* What is expected
Count the lines in the rows below that contain the word "sidebar". Reply with the number alone.

━━━

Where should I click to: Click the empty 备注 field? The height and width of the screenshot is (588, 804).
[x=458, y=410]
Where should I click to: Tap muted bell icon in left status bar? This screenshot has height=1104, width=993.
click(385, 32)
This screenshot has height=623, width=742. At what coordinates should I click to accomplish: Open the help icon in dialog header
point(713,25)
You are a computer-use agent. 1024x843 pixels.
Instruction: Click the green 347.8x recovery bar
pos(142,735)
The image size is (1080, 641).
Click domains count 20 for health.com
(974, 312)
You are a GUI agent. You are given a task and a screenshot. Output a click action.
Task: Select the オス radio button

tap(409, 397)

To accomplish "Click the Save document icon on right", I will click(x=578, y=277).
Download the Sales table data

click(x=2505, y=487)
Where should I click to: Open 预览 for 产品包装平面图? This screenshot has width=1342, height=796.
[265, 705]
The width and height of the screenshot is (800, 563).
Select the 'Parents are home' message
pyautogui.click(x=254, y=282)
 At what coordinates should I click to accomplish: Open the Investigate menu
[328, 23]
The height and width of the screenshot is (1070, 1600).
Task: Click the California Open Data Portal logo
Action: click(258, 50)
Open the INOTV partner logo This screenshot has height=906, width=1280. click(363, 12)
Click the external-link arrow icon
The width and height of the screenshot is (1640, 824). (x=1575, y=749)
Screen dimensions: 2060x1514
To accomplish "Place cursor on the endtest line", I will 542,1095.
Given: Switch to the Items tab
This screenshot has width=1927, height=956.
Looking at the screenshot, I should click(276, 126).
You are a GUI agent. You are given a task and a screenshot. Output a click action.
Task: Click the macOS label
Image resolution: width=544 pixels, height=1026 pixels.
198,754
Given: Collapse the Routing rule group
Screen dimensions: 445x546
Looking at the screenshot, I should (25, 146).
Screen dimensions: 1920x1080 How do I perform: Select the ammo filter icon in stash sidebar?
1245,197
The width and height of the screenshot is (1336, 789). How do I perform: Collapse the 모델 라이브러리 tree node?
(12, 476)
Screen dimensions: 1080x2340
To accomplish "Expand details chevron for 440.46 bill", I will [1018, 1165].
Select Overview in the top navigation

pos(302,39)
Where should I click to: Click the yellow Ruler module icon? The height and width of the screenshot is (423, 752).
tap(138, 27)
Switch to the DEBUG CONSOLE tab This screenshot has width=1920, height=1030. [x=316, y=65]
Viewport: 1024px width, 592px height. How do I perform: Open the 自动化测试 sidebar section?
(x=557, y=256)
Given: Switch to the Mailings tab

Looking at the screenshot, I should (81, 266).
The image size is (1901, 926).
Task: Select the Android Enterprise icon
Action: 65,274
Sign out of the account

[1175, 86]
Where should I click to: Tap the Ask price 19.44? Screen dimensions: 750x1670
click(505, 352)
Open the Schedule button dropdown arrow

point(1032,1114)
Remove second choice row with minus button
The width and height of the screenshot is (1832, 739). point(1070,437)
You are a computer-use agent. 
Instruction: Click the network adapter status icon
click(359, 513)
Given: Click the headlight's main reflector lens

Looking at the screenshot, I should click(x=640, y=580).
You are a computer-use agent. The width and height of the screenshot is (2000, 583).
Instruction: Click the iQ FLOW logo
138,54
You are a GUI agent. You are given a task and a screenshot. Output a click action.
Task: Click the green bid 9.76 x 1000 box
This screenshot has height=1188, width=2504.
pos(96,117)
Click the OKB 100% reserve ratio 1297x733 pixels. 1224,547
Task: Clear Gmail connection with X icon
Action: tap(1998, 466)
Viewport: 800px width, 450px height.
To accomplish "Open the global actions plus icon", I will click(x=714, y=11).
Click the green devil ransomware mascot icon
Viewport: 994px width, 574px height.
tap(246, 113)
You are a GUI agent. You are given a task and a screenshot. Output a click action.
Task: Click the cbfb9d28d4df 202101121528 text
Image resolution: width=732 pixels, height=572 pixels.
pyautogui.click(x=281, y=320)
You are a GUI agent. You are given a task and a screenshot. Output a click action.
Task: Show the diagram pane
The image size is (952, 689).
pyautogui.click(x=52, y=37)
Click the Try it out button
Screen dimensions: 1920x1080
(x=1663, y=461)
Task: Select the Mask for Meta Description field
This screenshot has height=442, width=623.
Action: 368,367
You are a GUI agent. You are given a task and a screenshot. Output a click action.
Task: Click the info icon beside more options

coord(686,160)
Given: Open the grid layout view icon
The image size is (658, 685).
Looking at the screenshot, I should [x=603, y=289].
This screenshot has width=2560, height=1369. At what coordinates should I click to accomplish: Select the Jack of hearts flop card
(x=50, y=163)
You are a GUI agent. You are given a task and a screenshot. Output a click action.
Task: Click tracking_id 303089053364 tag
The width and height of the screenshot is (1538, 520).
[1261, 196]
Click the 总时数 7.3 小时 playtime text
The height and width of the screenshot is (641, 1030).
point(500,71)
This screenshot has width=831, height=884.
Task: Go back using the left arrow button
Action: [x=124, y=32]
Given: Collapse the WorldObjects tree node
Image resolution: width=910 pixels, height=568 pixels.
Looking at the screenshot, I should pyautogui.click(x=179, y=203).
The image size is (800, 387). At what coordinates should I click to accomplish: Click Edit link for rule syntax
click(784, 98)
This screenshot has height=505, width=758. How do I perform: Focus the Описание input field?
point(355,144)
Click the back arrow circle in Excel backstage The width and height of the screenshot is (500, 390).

━━━

* Correct output
2